Tally the lines in the data below that contain the string "post", treating uppercase and lowercase letters as different. Reply with the number alone.

[Stored data]
_ _ _
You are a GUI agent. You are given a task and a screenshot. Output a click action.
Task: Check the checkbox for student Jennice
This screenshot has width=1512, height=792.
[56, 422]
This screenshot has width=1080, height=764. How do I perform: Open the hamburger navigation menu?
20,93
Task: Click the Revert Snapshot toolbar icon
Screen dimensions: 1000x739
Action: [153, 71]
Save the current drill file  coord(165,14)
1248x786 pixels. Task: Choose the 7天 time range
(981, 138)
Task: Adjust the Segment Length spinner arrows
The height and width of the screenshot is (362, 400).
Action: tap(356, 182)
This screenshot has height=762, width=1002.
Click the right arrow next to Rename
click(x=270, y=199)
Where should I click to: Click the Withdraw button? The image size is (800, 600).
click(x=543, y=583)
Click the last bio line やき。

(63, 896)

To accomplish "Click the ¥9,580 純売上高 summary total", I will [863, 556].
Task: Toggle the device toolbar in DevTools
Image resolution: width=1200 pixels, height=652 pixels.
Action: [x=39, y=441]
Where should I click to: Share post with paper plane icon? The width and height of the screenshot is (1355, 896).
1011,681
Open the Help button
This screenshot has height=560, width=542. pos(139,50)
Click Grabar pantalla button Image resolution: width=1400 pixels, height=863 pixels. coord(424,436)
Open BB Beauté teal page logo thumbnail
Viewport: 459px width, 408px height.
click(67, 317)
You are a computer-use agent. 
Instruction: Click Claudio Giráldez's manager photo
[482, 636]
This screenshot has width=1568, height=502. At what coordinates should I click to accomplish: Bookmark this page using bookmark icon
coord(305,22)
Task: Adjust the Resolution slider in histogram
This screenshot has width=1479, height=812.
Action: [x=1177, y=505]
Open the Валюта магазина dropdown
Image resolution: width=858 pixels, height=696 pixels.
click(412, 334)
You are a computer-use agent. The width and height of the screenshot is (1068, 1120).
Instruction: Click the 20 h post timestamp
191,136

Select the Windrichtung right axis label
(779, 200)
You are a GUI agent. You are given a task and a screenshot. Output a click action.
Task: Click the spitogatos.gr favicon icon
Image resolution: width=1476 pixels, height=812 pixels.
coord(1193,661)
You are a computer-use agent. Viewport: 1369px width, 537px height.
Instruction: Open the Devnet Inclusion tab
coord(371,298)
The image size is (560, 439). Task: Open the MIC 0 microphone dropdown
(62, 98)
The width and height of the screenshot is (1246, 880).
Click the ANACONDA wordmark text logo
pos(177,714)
_ _ _
> OUTPUT OF THE EXERCISE
2